I don’t hear much about One Page Dungeons these days.
They’re still out there and the annual One Page Dungeon Contest continues to rock along each year, but there seems to be less attention on them than there used to be. For a while you couldn’t open your RSS feed without seeing posts discussing the format or showing off the latest offering. Maybe that’s the way of things, maybe everything worth saying has already been said.
Still, the OSR is all about revisiting the past, including its own.
When One Page Dungeons first showed up on the scene these small adventures had a big impact, and with good reason. They demonstrated that you could strip a module down to the essentials without draining away the sense of adventure. In many ways they represent a lot of the Old School Renaissance’s attitudes; do it yourself, less is more, and unburdening creativity through simplifying.
I was skeptical of the format at first, they seemed too small. I still have big dungeons stuck in my imagination, the kind we ran back in school where we’d play for eight hours every weekend. However the flexibility of the format won me over thanks in no small part to three particular adventures.
The first One Page Dungeon that made an impact on me was Dungeon From a Distant Star by Stuart Robertson. This fantastic (in every sense of the word) pay-what-you-want adventure shows the amount of creativity and fun you can pack into a single page, presenting a game suitable not just for D&D retro-clones, but any genre you want to toss a little sci-fi into, from Mutant Futures to Delta Green. It’s perfect to pull out for a one shot game and it will present your players with a truly alien realm to explore and dangerous challenges to face. I used Dungeon From a Distant Star for my first session of Stars Without Number and it was perfect both for letting me get a handle on the session and for setting the stage for my players.
The next offering that won me over is Dyson’s Delve. This “mini-megadungeon” is the product of the OSR’s Patron Saint of Maps, Dyson Logos, who literally took the format to the next level. Taking advantage of their compact nature Dyson stacked them on top of each other creating an 11 level dungeon crawl. Dyson’s Delve is a free offering and there is plenty of adventure packed into it’s tight space. Dyson’s Delve would be excellent for sporadic games or as a good sized secondary site in a campaign with a tentpole dungeon.

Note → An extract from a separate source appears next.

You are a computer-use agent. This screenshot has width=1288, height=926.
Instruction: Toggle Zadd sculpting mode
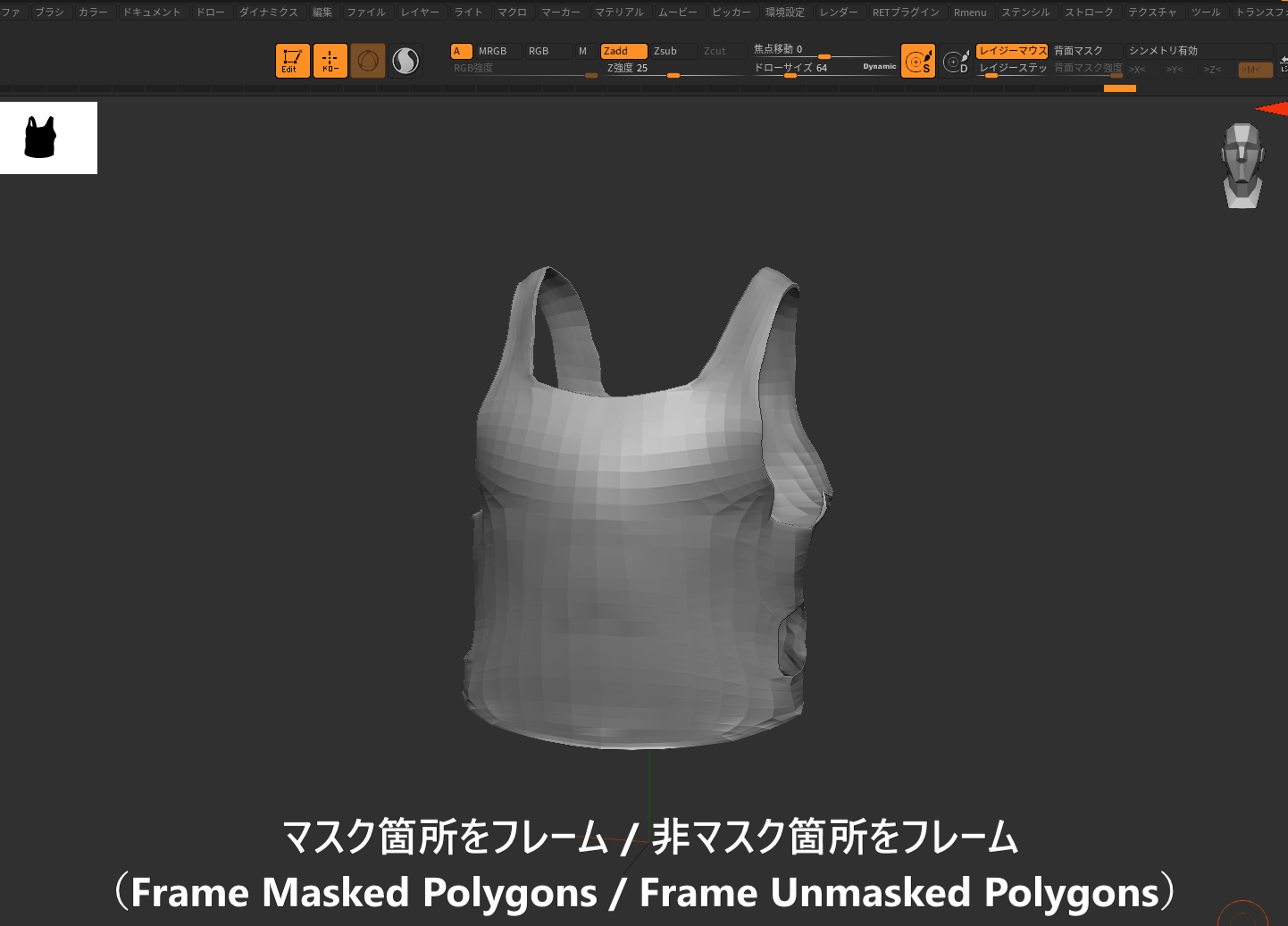[623, 51]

The triumph of the One Page Dungeon format is realized in Michael Curtis’ spectacular Stonehell Dungeon. While it does not use the One Page format in its pure form, the influence is clear. Stonehell is my favorite of the new megadungeons and a great deal of why is the innovative presentation that has its roots firmly planted in the One Page format. To get a glimpse of Stonehell take a look at the free sample, Level 1A: Hell’s Antichamber. My love for Stonehell runs deep, as deep as the dungeon itself will be once volume two comes out.
Which I’m waiting for.
Patiently. See how patient I am?
We wantsssss it. Precioussss megadungeon….
The One Page Dungeon format has several advantages. It allows a DM to pack a lot of game in a little space. They’re good for quick pickup games or to seed adventure sites through a hexcrawl region. They can be built on to make larger games or left to stand on their own. They’re also great to mine for ideas, letting the DM pick up gems from different sources to drop into their own dungeons. The One Page Dungeon format is also accessible, particularly for a novice DM, by allowing him or her to focus on getting the essentials onto the page.
Have you seen any new One Page Dungeons that you really liked? Any old ones that captured your imagination? I’d love to hear about them.